Task description: Pull out every line of the records below that contains the string "toolbar" and copy each one unchanged.

Provided records:
---

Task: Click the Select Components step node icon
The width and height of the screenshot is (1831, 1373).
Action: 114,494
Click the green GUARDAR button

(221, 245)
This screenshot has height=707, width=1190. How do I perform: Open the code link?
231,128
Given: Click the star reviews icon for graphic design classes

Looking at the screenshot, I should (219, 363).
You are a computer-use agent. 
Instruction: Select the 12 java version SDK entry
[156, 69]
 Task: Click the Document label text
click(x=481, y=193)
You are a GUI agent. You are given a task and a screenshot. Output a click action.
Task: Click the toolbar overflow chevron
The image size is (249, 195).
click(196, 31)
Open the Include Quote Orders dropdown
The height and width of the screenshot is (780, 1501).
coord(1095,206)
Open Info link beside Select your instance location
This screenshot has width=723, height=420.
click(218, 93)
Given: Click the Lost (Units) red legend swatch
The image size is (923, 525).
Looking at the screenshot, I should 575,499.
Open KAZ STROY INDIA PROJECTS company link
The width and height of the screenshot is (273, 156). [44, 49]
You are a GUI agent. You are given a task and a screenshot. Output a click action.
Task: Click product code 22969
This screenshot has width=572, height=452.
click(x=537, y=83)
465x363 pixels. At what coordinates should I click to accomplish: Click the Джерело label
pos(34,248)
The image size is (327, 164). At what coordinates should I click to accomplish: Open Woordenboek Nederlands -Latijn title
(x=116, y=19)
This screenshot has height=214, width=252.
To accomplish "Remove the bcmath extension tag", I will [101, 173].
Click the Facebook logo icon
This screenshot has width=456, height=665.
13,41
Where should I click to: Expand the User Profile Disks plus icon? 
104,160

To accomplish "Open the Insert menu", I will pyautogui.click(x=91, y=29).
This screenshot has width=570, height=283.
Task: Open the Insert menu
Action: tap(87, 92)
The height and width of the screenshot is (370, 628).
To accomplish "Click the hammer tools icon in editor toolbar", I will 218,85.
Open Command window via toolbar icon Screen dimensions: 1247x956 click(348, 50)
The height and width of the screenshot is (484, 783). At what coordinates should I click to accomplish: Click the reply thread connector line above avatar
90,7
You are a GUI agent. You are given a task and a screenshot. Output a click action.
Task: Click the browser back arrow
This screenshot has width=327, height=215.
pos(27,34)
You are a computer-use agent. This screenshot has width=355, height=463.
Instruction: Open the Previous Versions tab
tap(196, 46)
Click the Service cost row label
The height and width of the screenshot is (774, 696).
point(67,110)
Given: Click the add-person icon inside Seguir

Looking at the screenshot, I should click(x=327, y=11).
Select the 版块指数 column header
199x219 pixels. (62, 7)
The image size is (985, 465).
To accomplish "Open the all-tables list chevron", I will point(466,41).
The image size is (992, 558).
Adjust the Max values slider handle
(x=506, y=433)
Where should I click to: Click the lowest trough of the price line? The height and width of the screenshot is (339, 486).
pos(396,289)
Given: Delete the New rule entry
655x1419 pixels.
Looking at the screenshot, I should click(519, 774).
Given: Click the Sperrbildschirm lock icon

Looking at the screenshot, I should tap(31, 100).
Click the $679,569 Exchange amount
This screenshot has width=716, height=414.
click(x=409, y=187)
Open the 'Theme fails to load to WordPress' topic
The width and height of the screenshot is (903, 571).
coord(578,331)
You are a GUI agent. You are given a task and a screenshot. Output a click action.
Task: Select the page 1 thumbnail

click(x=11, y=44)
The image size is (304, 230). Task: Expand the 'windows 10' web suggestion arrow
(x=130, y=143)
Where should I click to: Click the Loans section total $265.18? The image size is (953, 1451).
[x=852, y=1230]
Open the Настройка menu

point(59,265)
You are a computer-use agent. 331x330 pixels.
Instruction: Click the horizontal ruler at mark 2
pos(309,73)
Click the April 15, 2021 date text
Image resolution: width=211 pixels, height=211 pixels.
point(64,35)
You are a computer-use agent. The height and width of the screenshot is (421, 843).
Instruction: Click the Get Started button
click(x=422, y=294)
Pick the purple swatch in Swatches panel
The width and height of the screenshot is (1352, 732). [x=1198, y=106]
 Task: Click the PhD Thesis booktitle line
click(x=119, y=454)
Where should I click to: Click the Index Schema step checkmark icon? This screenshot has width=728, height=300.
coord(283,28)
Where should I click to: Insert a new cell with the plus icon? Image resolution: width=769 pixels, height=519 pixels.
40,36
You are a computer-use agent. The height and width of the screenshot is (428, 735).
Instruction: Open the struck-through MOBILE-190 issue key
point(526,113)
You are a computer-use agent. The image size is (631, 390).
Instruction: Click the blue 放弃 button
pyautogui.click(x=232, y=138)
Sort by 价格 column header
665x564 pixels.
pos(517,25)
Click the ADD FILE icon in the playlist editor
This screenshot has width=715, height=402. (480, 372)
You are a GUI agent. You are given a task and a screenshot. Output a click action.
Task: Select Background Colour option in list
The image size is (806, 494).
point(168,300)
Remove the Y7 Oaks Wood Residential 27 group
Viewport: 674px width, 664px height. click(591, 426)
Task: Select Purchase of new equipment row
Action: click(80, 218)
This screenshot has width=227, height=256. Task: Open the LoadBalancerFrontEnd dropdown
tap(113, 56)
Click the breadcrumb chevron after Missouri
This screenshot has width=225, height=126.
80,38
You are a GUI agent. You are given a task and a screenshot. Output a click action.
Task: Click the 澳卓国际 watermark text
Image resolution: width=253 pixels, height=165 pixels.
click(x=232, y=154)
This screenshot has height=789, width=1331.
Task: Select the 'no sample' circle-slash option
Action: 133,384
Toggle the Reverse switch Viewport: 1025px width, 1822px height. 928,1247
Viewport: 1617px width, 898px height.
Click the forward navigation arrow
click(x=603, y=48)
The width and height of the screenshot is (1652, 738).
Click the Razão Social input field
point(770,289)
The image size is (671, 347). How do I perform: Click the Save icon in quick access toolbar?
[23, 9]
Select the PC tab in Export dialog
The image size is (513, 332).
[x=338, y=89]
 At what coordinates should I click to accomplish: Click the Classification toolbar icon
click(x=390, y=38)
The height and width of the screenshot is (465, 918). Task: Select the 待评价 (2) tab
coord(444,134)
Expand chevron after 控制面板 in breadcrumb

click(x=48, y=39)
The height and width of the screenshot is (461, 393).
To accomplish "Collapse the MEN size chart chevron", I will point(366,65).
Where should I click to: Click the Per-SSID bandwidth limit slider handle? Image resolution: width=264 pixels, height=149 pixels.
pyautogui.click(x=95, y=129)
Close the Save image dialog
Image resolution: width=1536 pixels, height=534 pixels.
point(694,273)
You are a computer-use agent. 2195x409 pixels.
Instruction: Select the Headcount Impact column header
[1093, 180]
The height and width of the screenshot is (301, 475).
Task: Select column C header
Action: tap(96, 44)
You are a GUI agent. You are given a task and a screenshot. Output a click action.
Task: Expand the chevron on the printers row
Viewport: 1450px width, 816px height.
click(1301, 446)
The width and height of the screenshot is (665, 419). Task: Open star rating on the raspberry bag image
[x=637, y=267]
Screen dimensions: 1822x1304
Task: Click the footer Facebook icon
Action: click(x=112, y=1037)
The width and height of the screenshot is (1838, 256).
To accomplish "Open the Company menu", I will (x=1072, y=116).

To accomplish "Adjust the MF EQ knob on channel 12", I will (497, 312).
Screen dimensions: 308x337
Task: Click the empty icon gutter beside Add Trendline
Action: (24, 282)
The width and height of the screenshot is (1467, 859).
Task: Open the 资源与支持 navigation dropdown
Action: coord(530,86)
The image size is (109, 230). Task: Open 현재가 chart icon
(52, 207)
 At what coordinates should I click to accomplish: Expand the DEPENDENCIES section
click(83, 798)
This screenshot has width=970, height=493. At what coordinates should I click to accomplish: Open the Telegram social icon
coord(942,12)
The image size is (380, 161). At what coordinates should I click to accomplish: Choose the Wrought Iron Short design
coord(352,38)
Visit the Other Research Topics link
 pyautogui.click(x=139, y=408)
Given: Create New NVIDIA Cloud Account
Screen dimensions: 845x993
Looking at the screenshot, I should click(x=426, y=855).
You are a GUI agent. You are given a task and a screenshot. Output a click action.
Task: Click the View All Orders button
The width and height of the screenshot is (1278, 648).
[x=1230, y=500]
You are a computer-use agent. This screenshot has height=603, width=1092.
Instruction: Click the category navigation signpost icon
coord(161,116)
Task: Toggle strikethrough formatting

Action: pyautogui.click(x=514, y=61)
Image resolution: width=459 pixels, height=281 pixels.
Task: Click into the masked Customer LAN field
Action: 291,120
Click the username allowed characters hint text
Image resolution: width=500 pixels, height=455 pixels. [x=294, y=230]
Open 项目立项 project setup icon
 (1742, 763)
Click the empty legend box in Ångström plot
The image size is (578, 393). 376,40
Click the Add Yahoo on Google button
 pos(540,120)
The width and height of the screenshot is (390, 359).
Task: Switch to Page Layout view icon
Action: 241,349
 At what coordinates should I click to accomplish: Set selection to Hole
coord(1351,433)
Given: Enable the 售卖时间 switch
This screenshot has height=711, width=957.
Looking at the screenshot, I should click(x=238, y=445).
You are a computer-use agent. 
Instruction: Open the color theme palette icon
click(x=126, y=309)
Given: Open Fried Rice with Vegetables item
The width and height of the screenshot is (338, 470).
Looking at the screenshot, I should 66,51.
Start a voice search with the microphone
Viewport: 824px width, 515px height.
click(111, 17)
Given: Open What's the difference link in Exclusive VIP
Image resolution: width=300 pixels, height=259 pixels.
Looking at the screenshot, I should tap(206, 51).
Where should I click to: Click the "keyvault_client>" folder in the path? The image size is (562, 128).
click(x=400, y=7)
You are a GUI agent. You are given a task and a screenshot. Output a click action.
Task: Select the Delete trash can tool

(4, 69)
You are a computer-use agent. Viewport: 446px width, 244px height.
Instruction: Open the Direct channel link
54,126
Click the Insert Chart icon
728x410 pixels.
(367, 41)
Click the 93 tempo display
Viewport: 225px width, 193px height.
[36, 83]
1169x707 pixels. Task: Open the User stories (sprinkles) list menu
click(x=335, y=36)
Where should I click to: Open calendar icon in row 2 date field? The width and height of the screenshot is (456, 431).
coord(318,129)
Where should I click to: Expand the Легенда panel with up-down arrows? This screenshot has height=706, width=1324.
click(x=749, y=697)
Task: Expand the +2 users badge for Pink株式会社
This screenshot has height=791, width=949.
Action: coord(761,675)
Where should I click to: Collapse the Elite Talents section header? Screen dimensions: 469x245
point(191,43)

---

Exercise solution:
Task: Click the toolbar overflow chevron
To accomplish "Click the hammer tools icon in editor toolbar", I will 218,85.
Open Command window via toolbar icon Screen dimensions: 1247x956 click(348, 50)
The image size is (671, 347). How do I perform: Click the Save icon in quick access toolbar?
 At what coordinates should I click to accomplish: Click the Classification toolbar icon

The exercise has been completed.